#### [SHORT TASK]
Convert the lines of the data, from the line containing "happening (784, 200)" through the line containing "NAME (445, 1038)", inclusive, into a numbered list, omitting blank lines. Leave the pictures out of the answer.

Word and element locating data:
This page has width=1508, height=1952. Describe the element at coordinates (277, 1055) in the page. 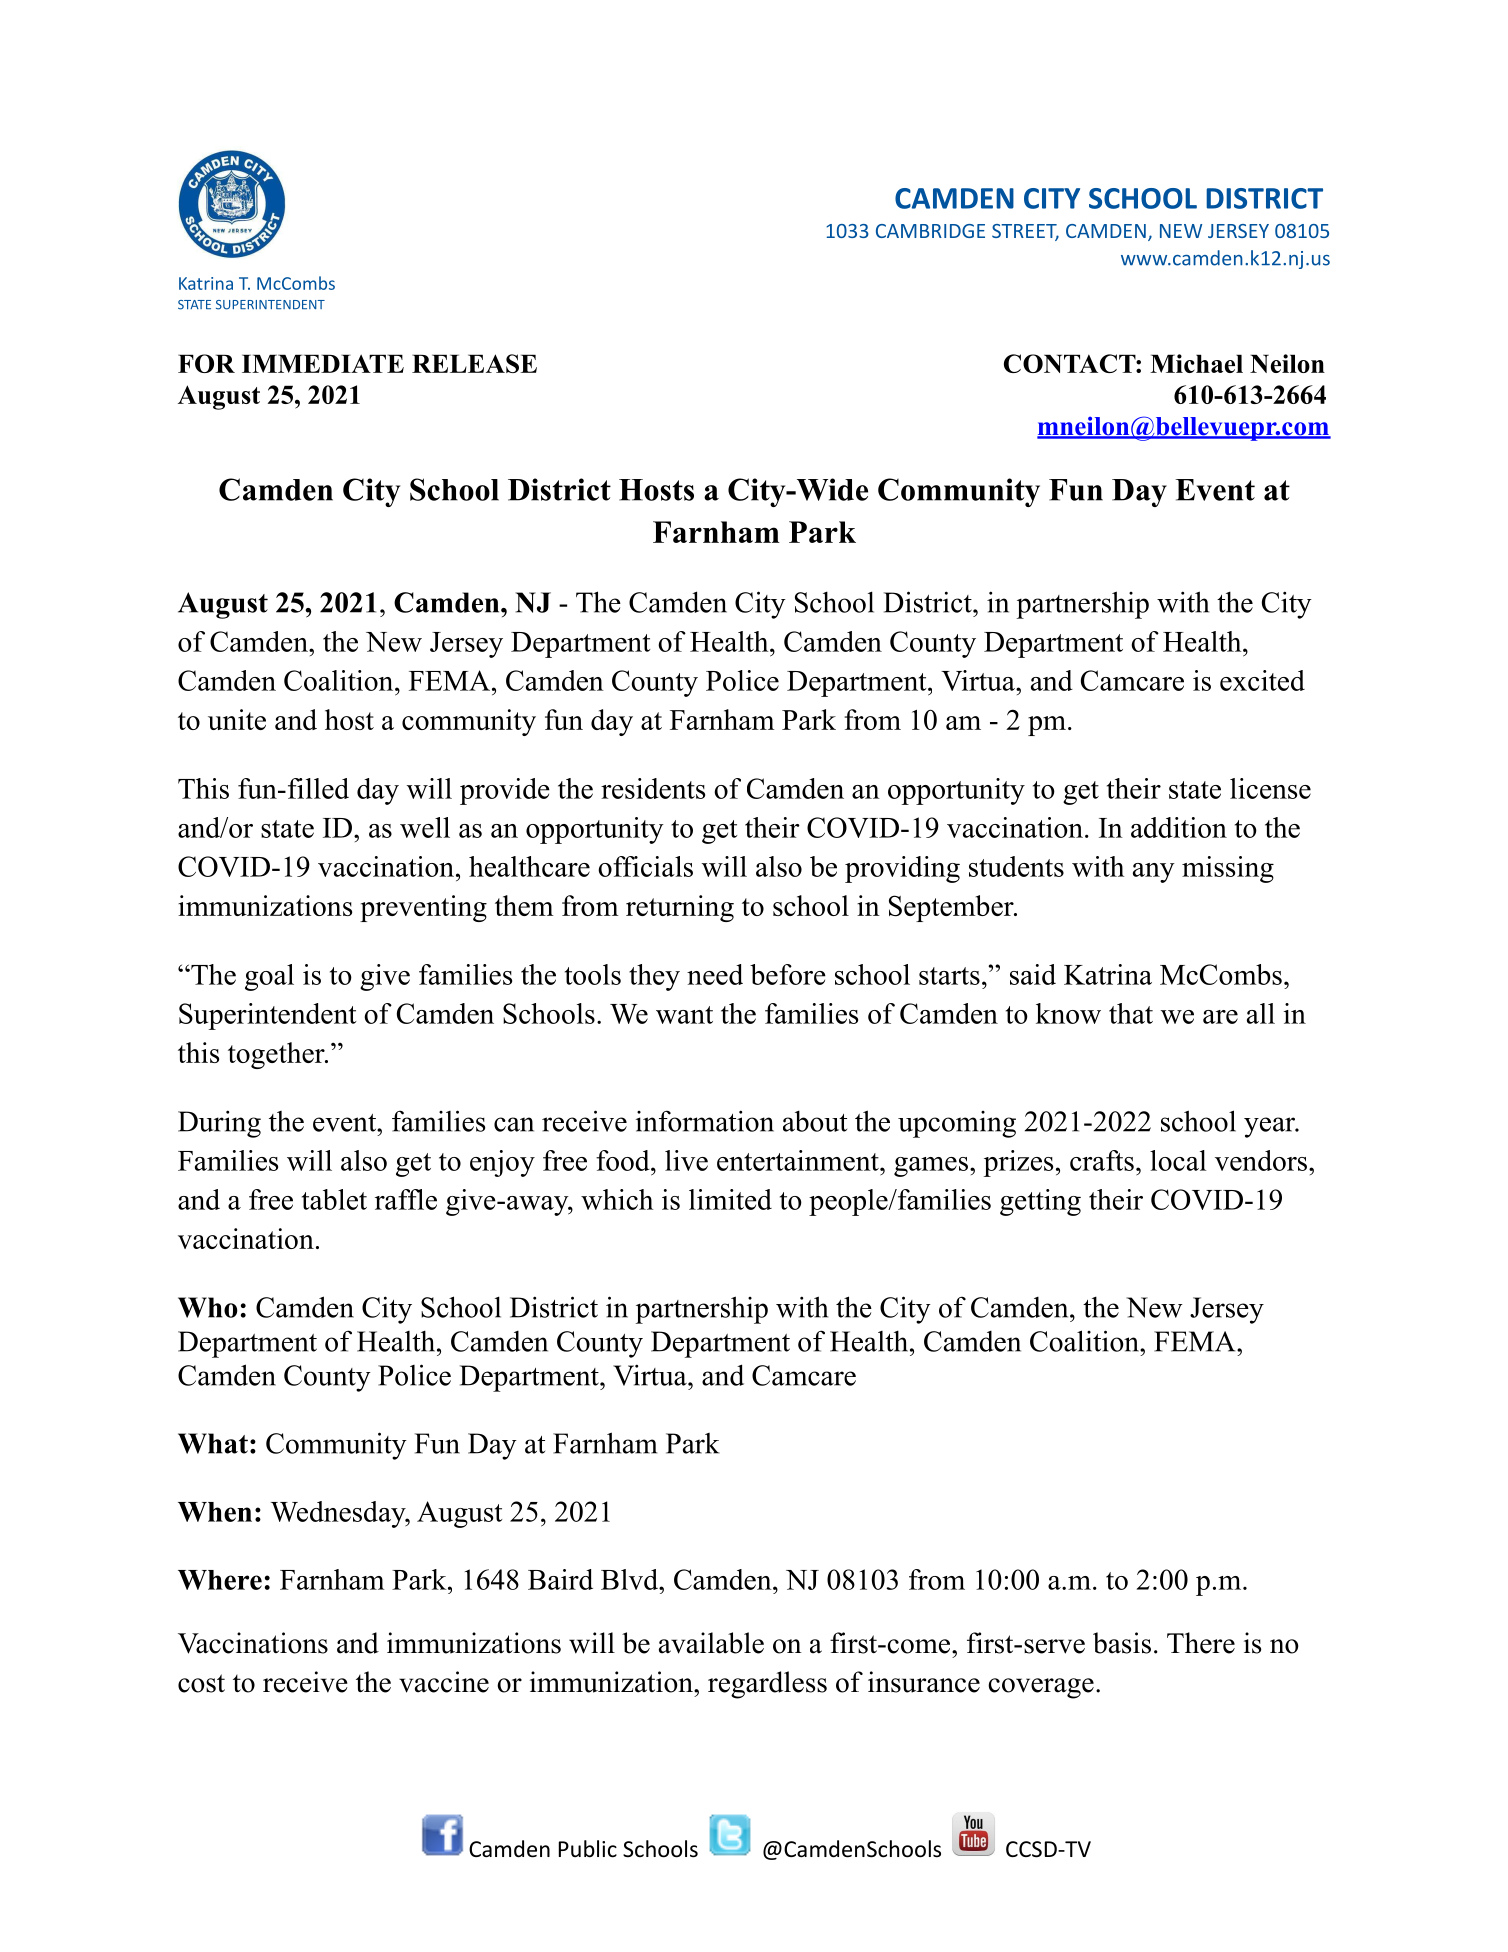

I see `together` at that location.
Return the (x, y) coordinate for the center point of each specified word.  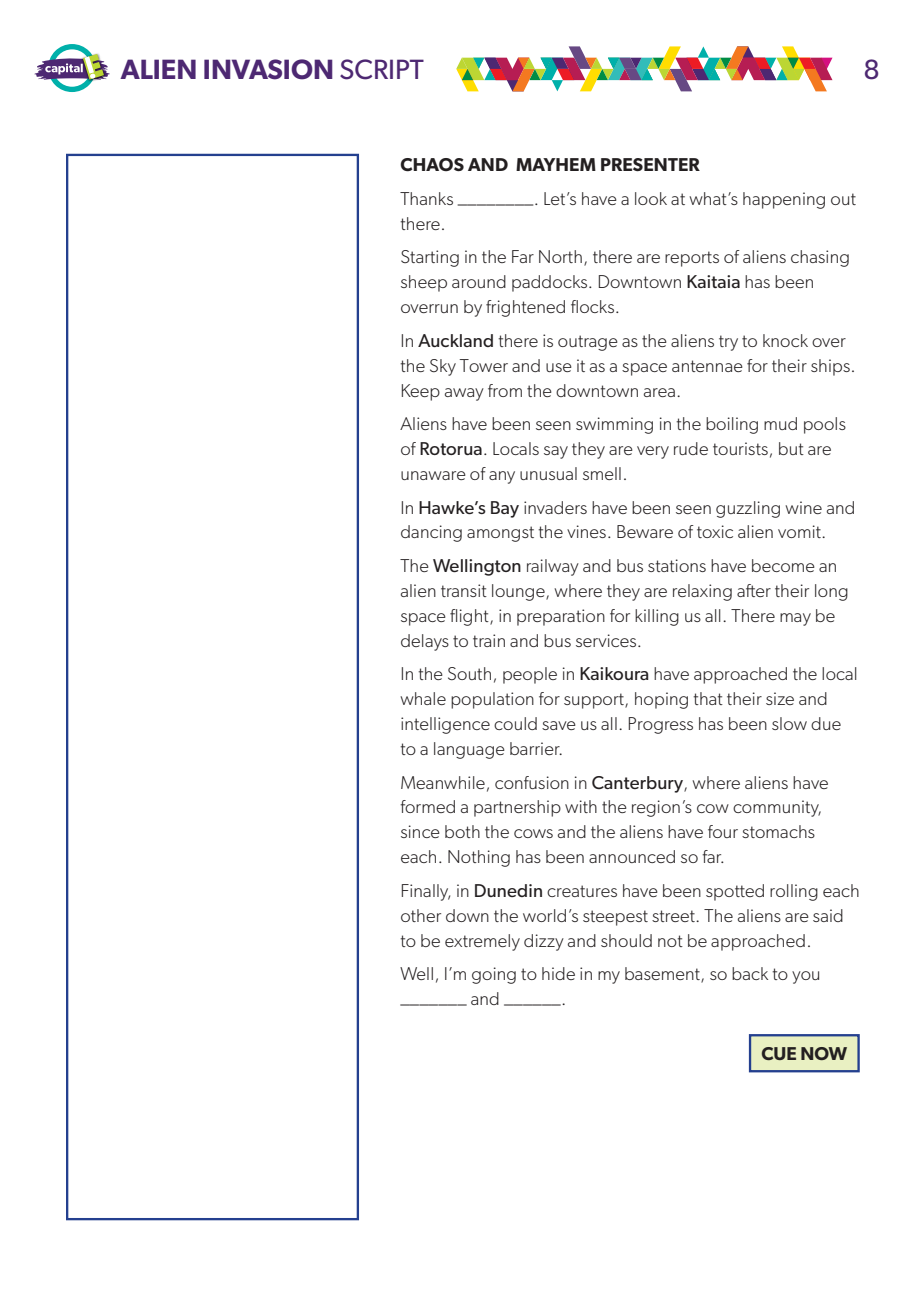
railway (553, 567)
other (421, 915)
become (783, 565)
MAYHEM (556, 164)
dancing (431, 533)
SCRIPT (382, 69)
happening (784, 200)
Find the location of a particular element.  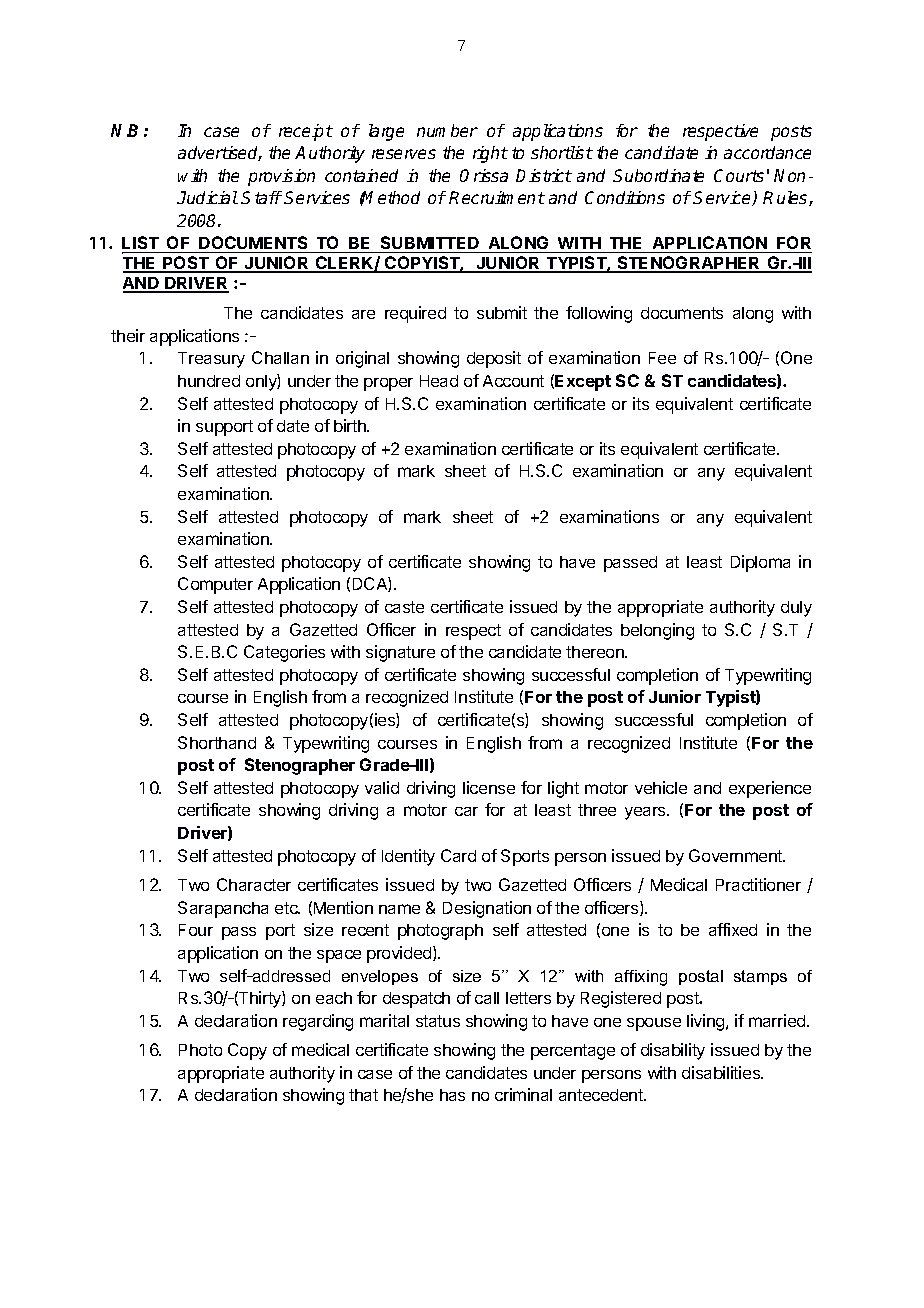

deposit is located at coordinates (494, 359).
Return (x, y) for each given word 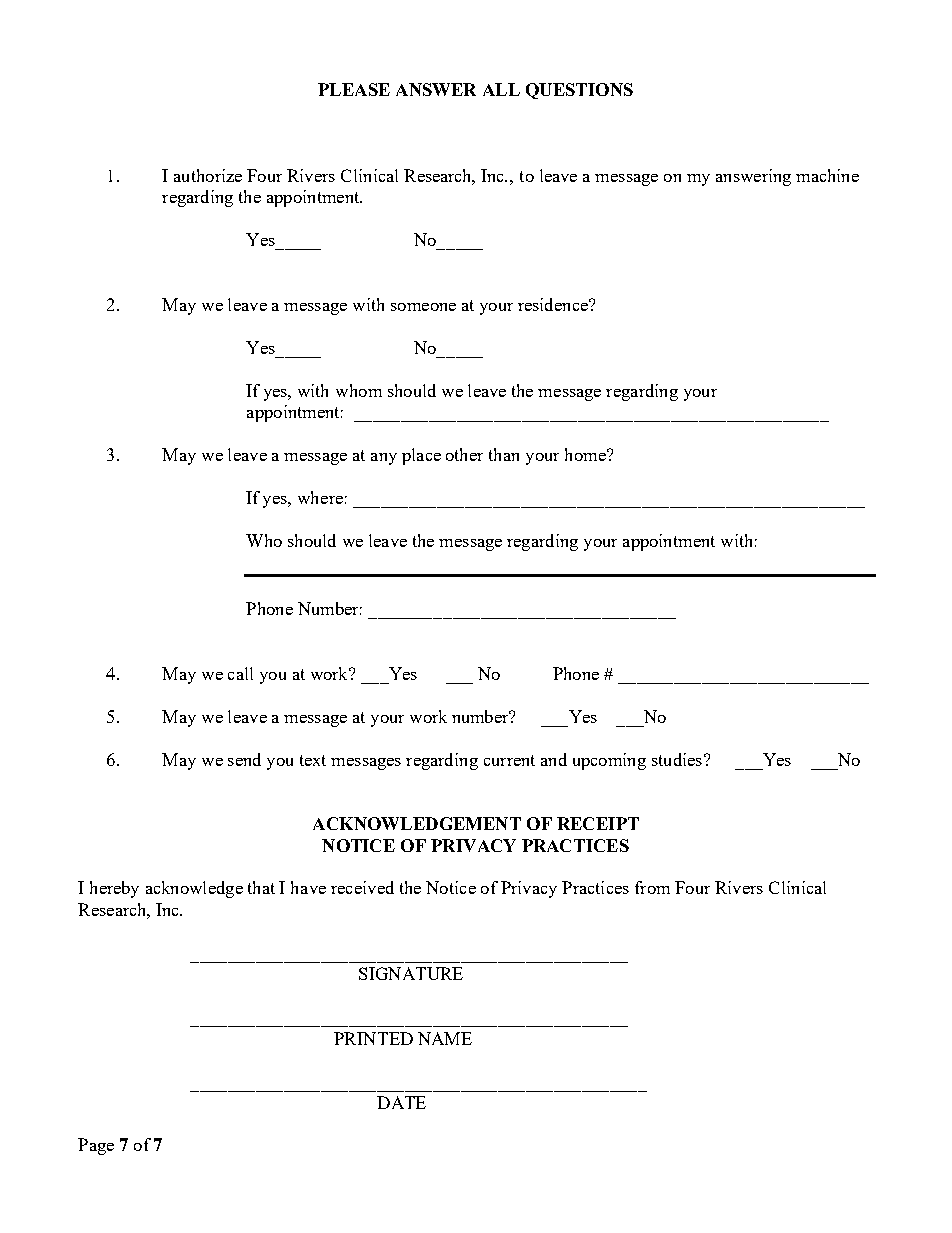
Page (96, 1146)
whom (359, 390)
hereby (114, 889)
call (240, 673)
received (362, 887)
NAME (445, 1038)
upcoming (609, 761)
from (652, 887)
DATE (401, 1102)
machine (827, 175)
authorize (208, 175)
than (504, 454)
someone (423, 307)
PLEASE (354, 89)
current (509, 760)
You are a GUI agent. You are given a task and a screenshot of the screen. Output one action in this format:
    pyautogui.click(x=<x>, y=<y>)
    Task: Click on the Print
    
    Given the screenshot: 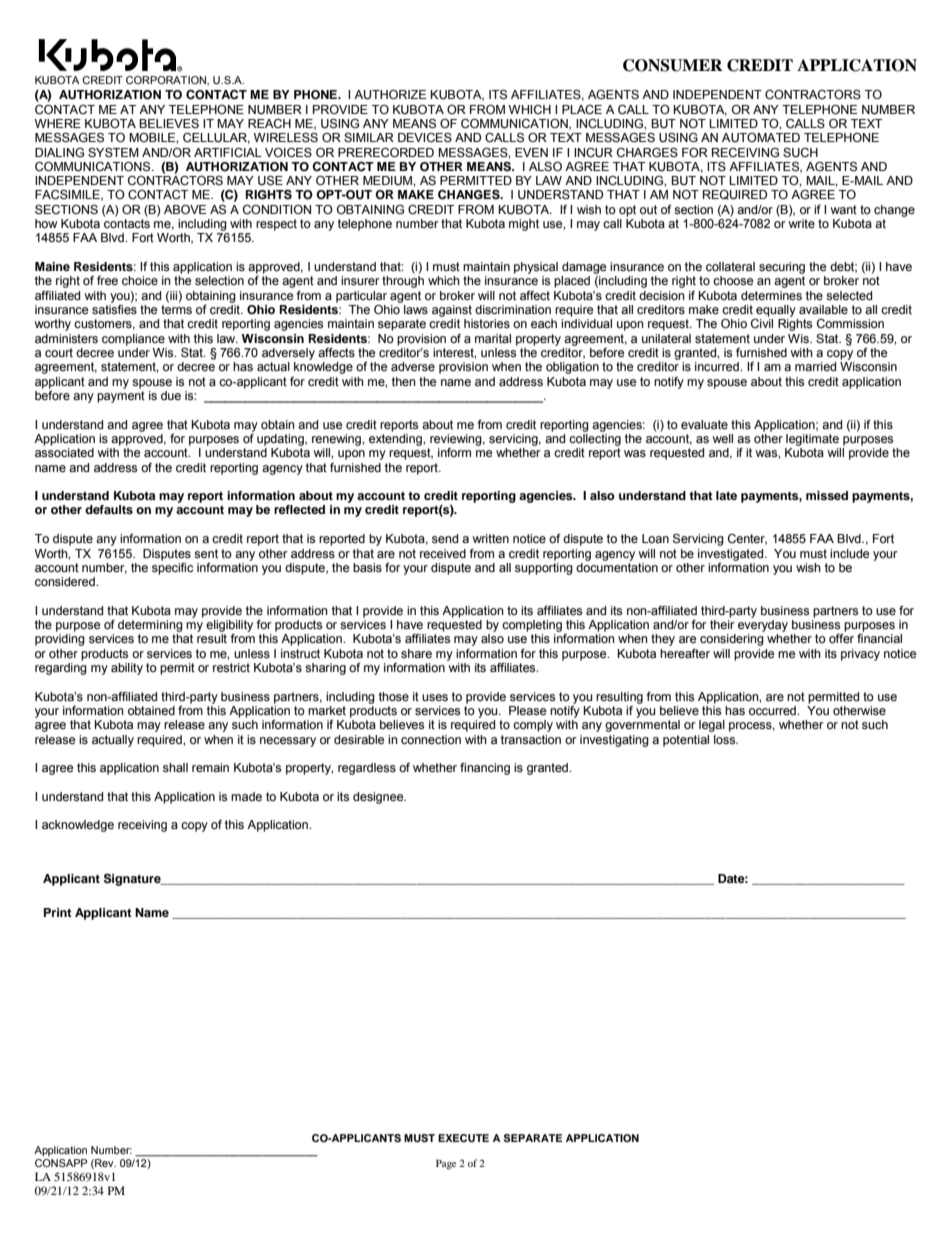 What is the action you would take?
    pyautogui.click(x=58, y=912)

#### [EXERCISE SOLUTION]
1. happening (784, 200)
2. Find the location of a particular element.  
3. deposit is located at coordinates (494, 359).
4. Return (x, y) for each given word 
5. Page (96, 1146)
6. whom (359, 390)
7. hereby (114, 889)
8. call (240, 673)
9. received (362, 887)
10. NAME (445, 1038)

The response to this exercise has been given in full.